— Records pointing to text and elements —
+ + + + +
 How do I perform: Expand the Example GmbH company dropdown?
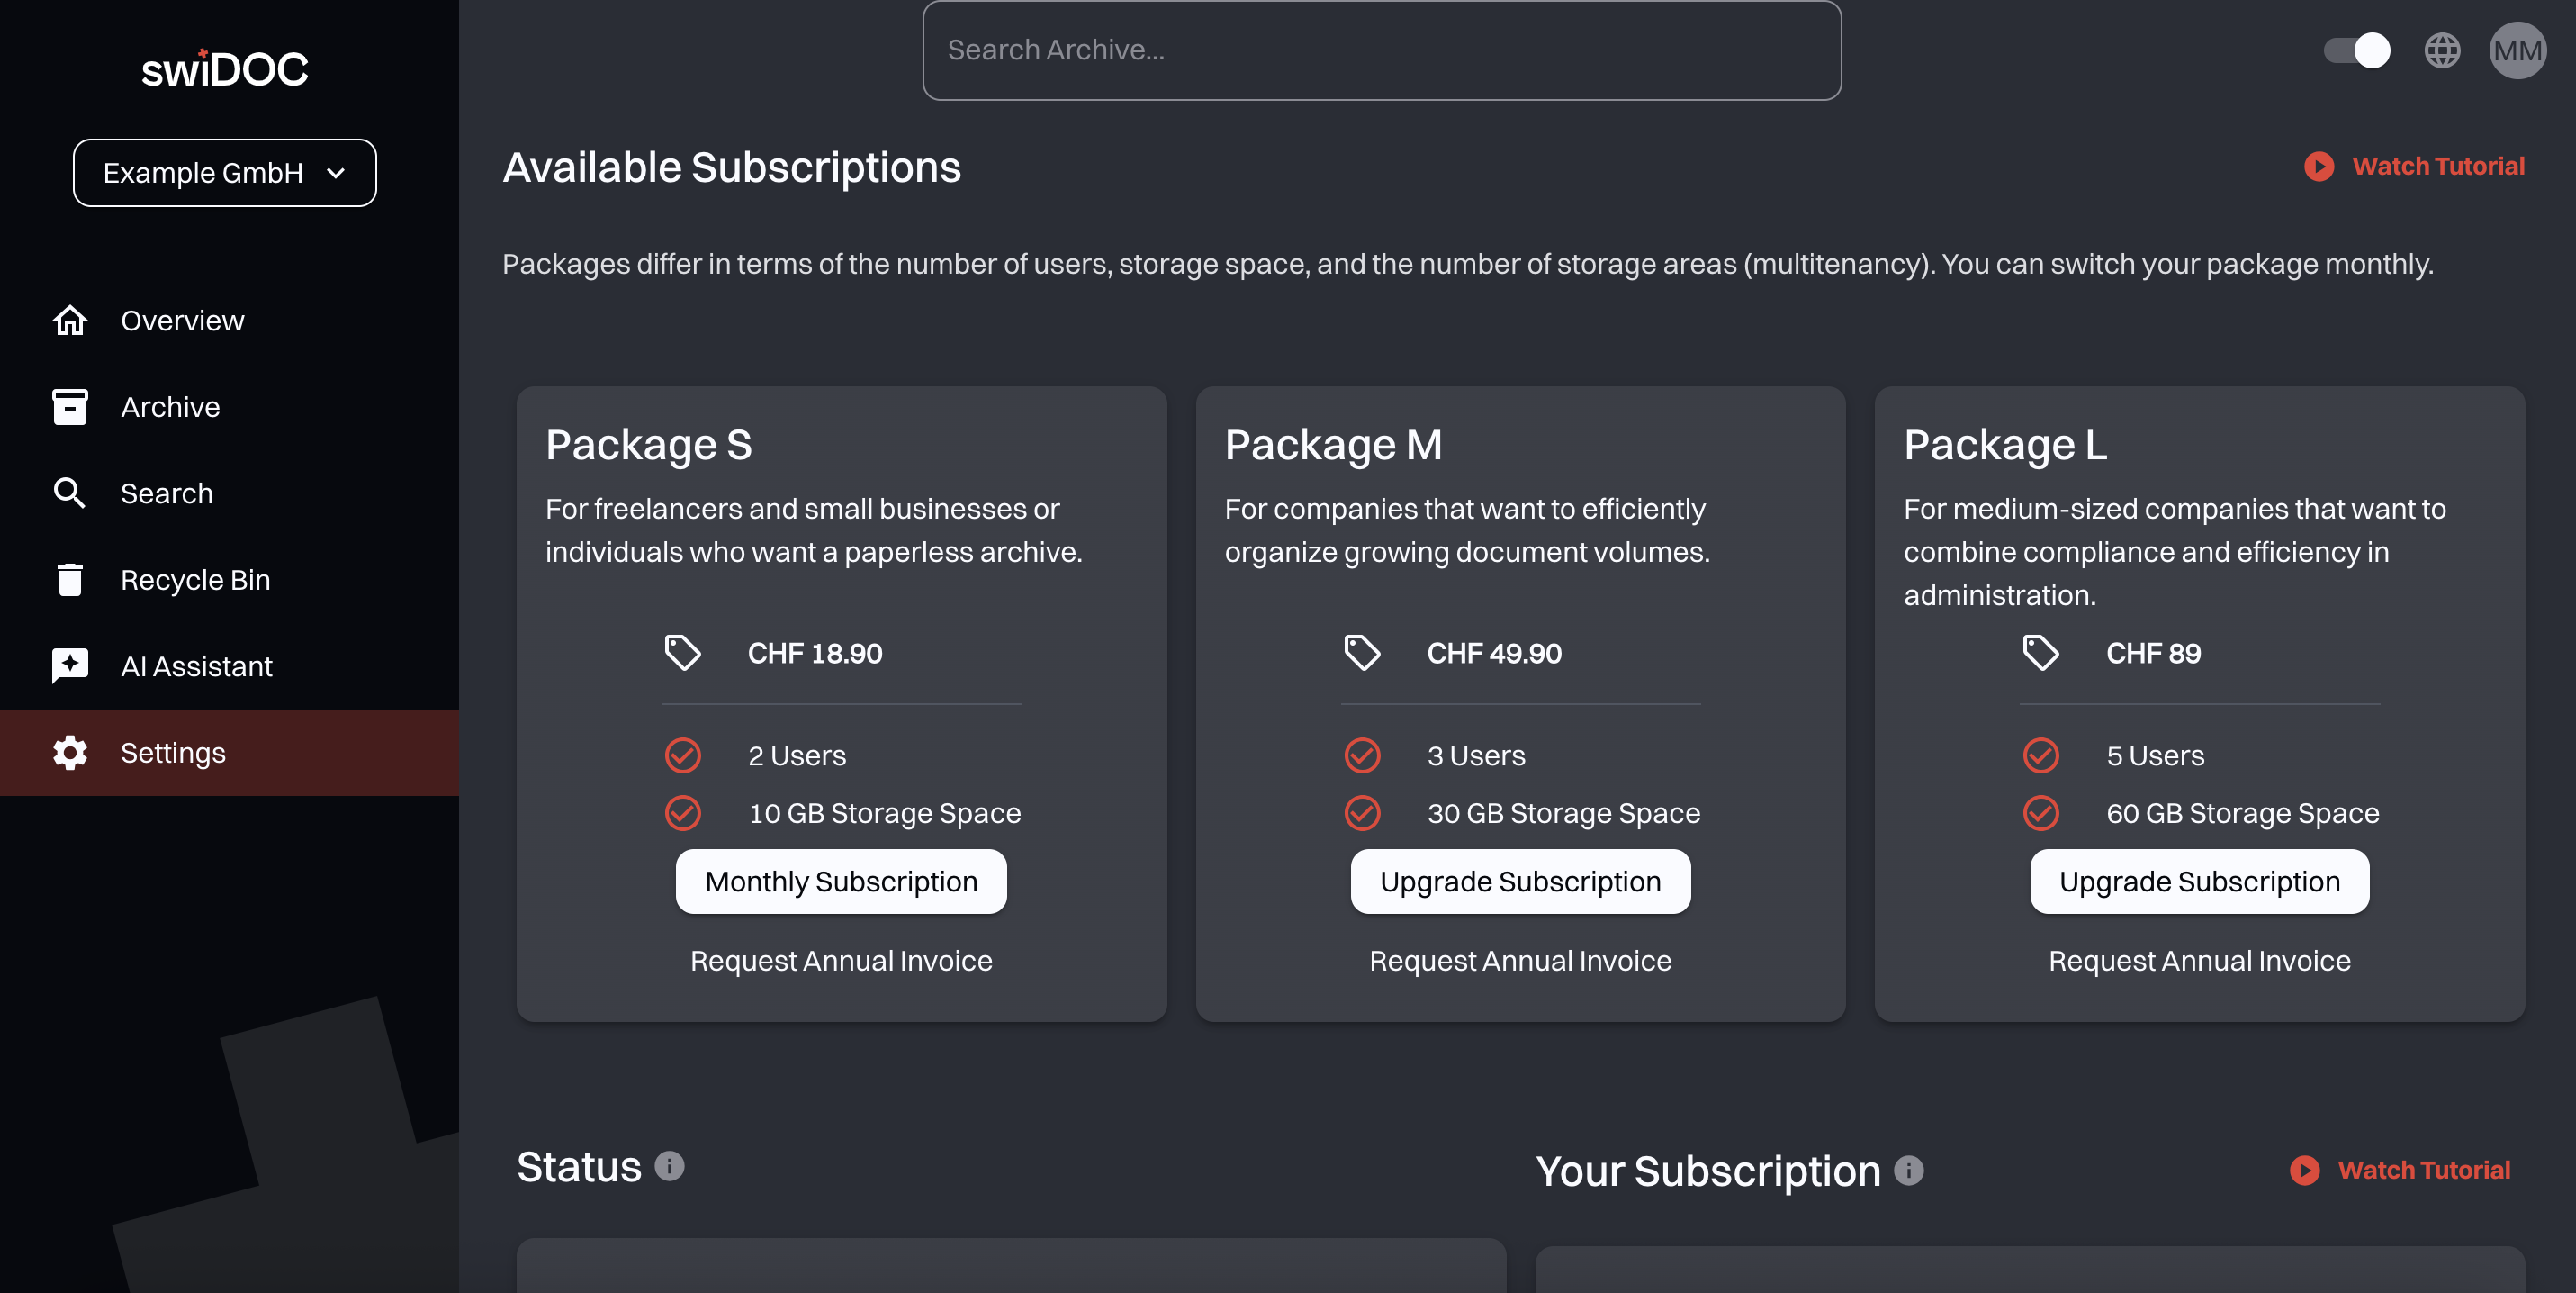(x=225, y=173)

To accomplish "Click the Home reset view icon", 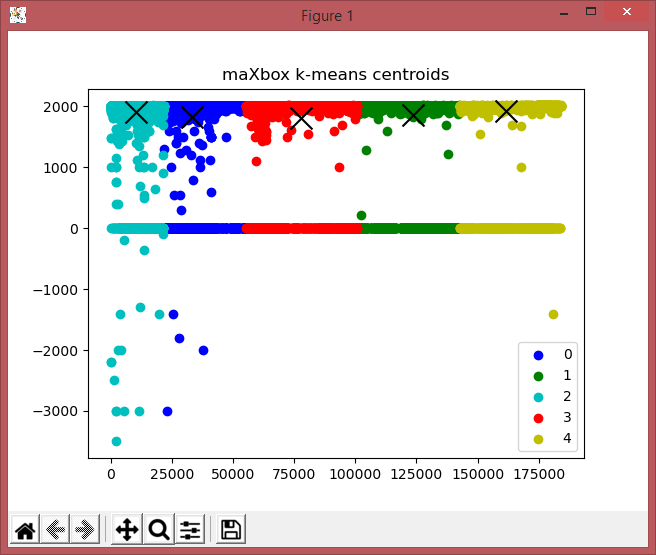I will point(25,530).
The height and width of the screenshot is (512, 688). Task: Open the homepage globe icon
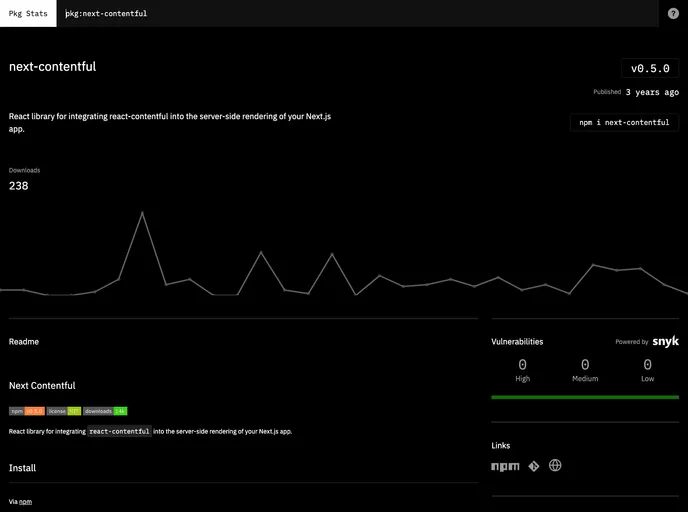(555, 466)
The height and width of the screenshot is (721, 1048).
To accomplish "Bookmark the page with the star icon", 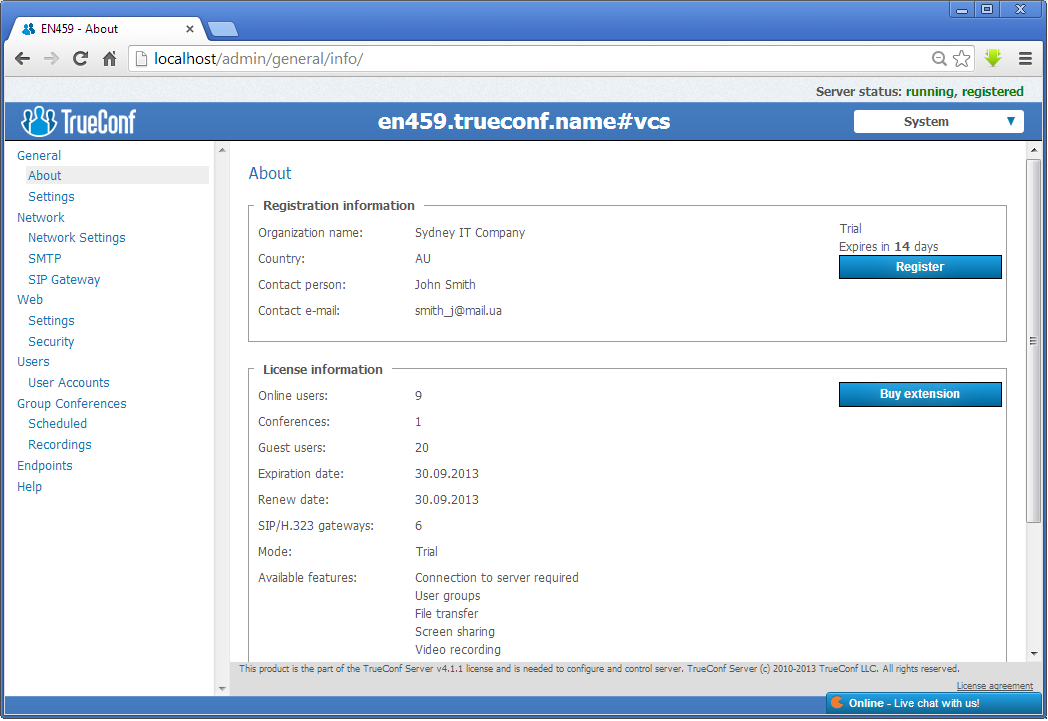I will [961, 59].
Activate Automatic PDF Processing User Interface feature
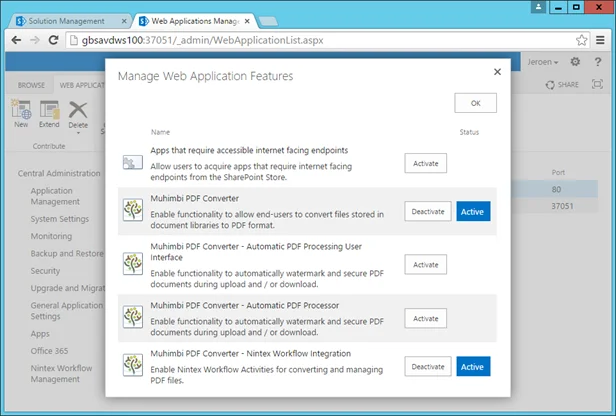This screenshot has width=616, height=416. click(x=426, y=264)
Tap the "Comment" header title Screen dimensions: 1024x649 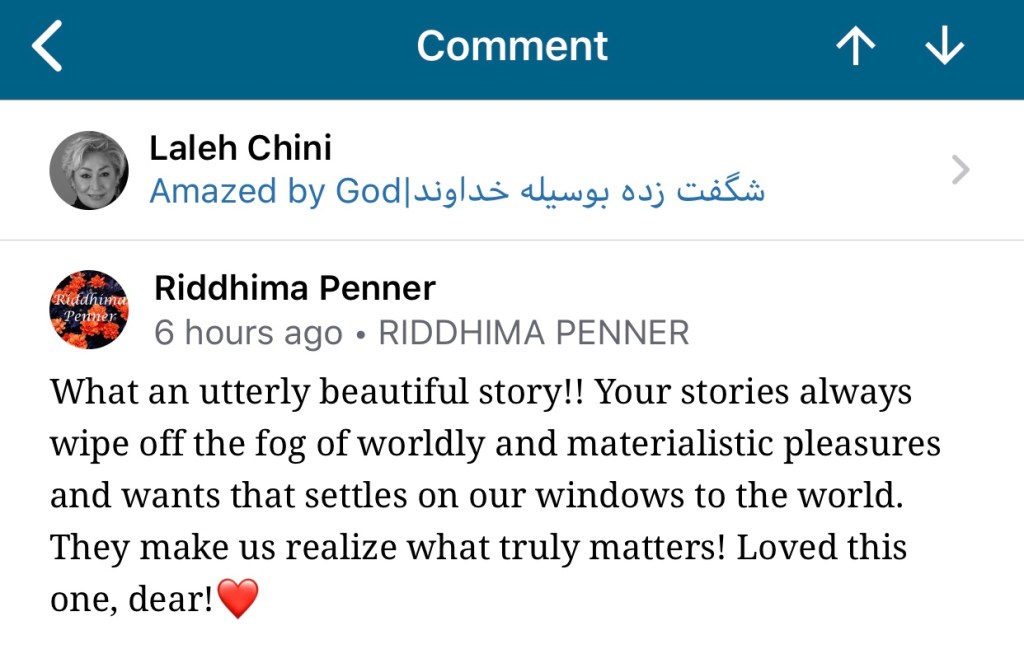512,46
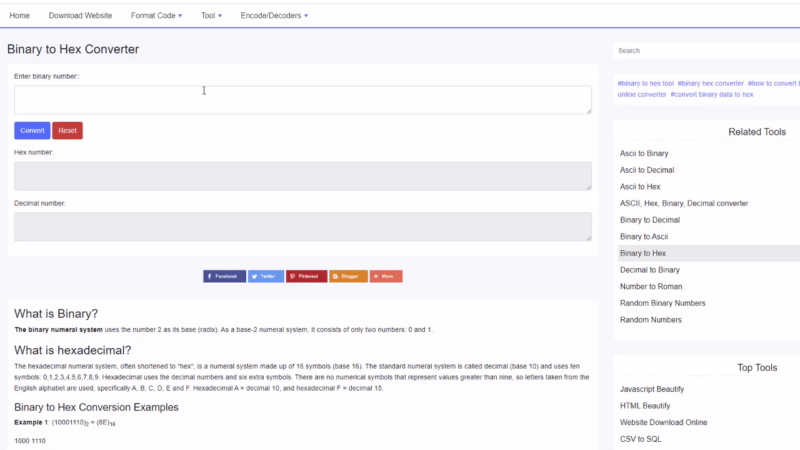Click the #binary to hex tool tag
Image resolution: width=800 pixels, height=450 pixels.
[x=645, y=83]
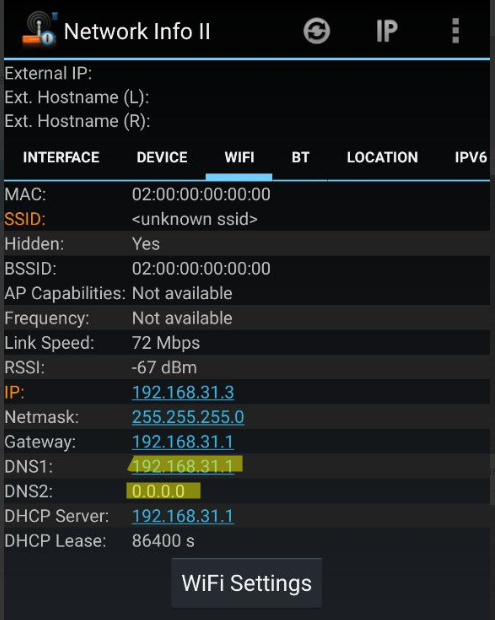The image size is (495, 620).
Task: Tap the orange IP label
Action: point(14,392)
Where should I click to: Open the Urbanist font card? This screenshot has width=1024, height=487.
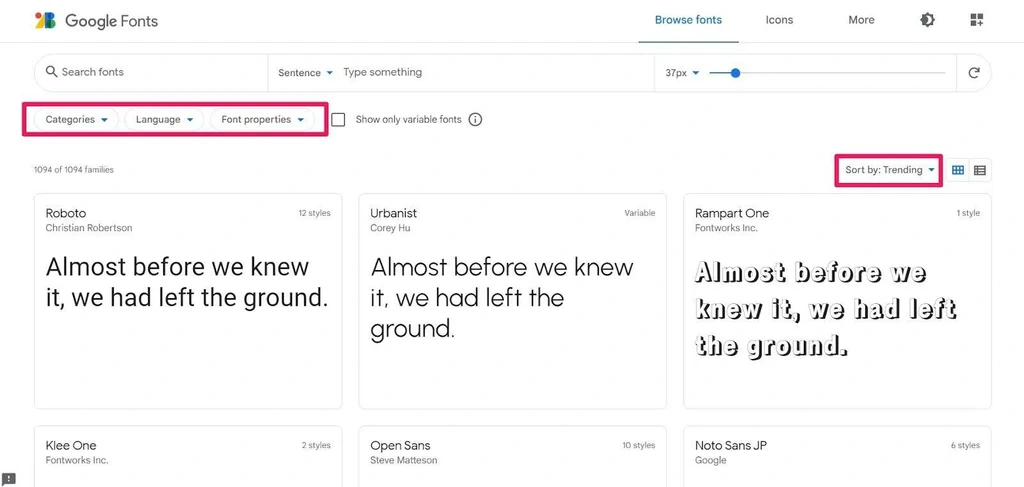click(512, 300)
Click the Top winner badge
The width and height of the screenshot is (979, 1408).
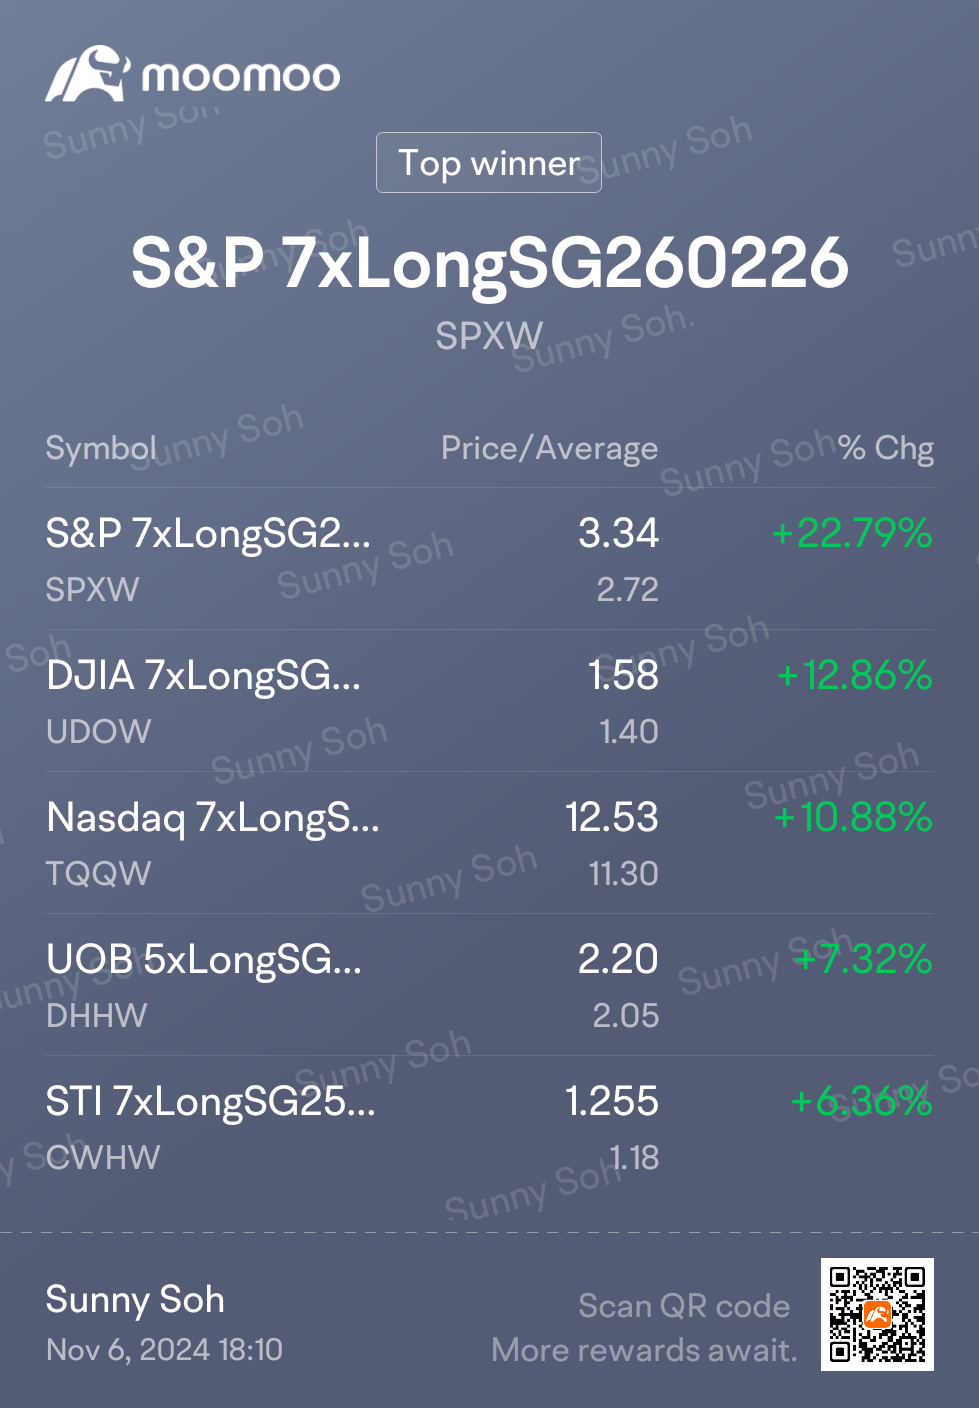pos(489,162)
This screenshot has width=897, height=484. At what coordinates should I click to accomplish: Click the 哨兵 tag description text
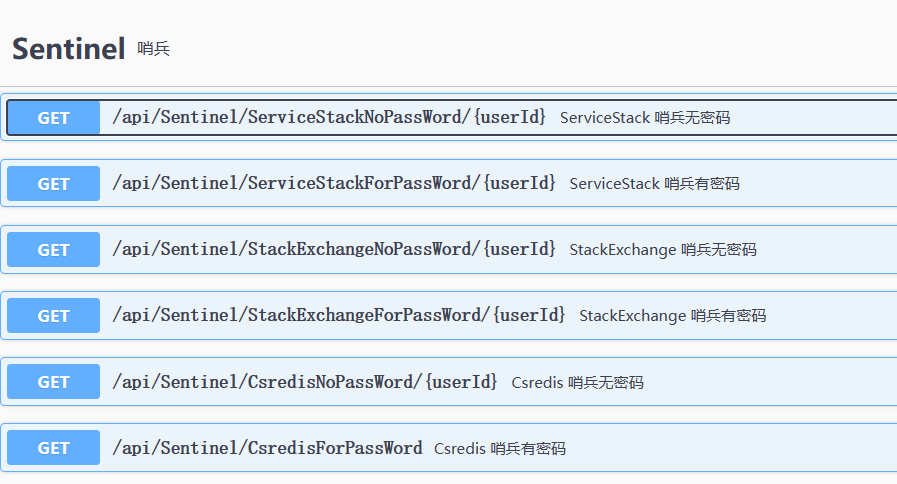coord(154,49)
+ + + + +
— Stated goal —
Copy the listing word for word, starting at the line that contains "Where should I" and ending at the end of the listing. Leave the pictures out of your copy.

— Written solution —
Where should I click to: Open the Urbanist font card? This screenshot has width=1024, height=487.
click(512, 300)
Click the Top winner badge
The width and height of the screenshot is (979, 1408).
pos(489,162)
This screenshot has width=897, height=484. At what coordinates should I click to accomplish: Click the 哨兵 tag description text
coord(154,49)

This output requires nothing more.